Confidentialité sur Facebook : le géant californien ignore les règlements européens

Facebook (Capture d'écran d'une vidéo de RT)
Facebook (Capture d'écran d'une vidéo de RT)

Même si vous avez refusé l’option de pistage ou vous n’avez pas de page Facebook, la compagnie contrôle vos mouvements par l’utilisation de cookies en violation des règlements de l’UE, a constaté un rapport de la Commission vie privée en Belgique.

Un rapport commandé par la Commission vie privée en  a conclu que Facebook piste tout le monde, même les utilisateurs déconnectés ou les personnes qui n’ont pas de page Facebook, principalement par l’utilisation de cookies et de l'option «J'aime» qui se trouve sur plus de 13 millions de sites web dans le monde entier.

Selon les règlements de l’Union européenne, les sites web doivent obtenir une permission de l’utilisateur avant placer des cookies sur son ordinateur. La transmission automatique des cookies de traçage étant contraire aux règlements européens, les sites web de l’UE, habituellement, demandent aux utilisateurs de permettre les cookies à la première visite.

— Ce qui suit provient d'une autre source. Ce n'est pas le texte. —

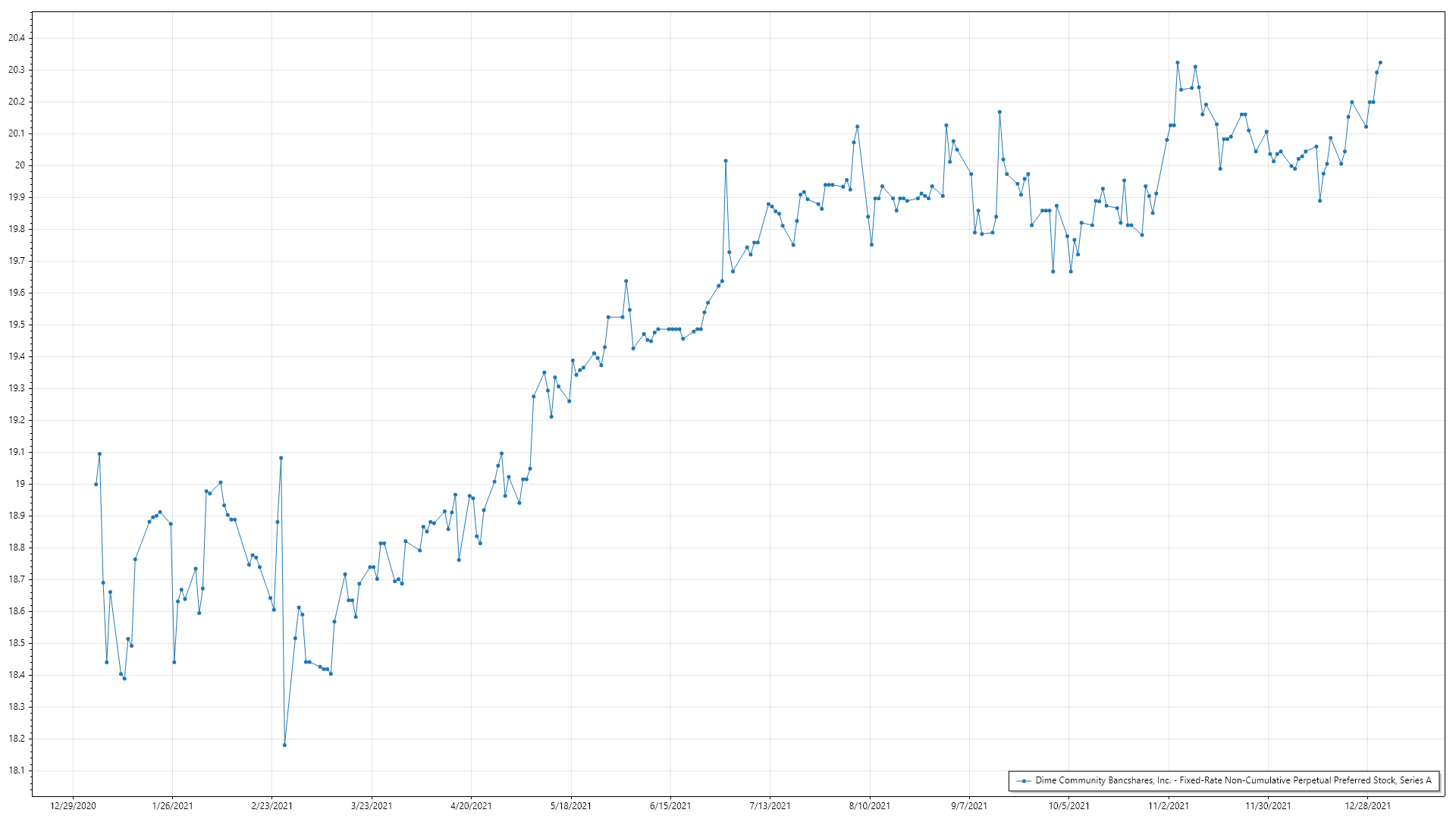Click the 18.1 y-axis label
1456x819 pixels.
pyautogui.click(x=17, y=770)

Facebook installerait par défaut des cookies de pistage, des petits fichiers qui contiennent les paramètres et l'activité précédente de l’utilisateur, pendant sa visite sur chaque page dans le domaine facebook.com, qui se transformeraient en outil de traçage d’utilisateurs à des fins publicitaires sur les sites web autres que Facebook.

Pourtant, comme le rapport a établi, pour les non-utilisateurs ou ceux qui ont refusé l’option de pistage, Facebook a installé un cookie spécial dénommé «datr» qui contient un identificateur unique et qui pourrait être utilisé pour suivre l’utilisateur pendant chaque visite sur un site web contenant l’option «J’aime» en provenance Facebook.

La compagnie américaine, dans un courrier électronique au quotidien britannique The Guardian, a contesté les conclusions de ce rapport, déclarant qu’il «contient des erreurs factuelles». «Les auteurs ne nous ont jamais contactés et ne nous ont pas demandé de clarifier les suppositions sur lesquelles leur rapport est basé».

Facebook «aurait expliqué en détail» les erreurs dans le projet de rapport après son envoi aux autorités belges chargées de la protection des données. Le géant de la Silicon Valley a même proposé aux auteurs du rapport une réunion pour leur expliquer pourquoi leurs conclusions étaient «incorrectes».

L’utilisation de cookies sur des utilisateurs déconnectés est une pratique courante et légale depuis plusieurs années, a fait valoir la compagnie.

«Nous collectons des informations quand vous visitez ou utilisez les sites web et les applications de tiers qui utilisent nos services. Cela inclut l’information concernant les sites web et les applications que vous visitez, votre utilisation de nos services sur les sites web et les applications ainsi que l’information que le développeur ou l’éditeur de l’application ou du site web fournit à vous ou à nous», est-il stipulé dans la politique actuelle d’utilisation des données de Facebook.

La compagnie assure que sa  actuelle est conforme à la réglementation de l’UE et souligne que Facebook coopère régulièrement avec le commissaire européen à la protection des données.

Les autorités belges, néerlandaises et allemandes ont réagi au rapport en ouvrant une enquête. Le rapport sera pris en considération par les autorités des trois pays, a affirmé une porte-parole de la Commission vie privée, ajoutant qu'il est trop tôt pour tirer des conclusions.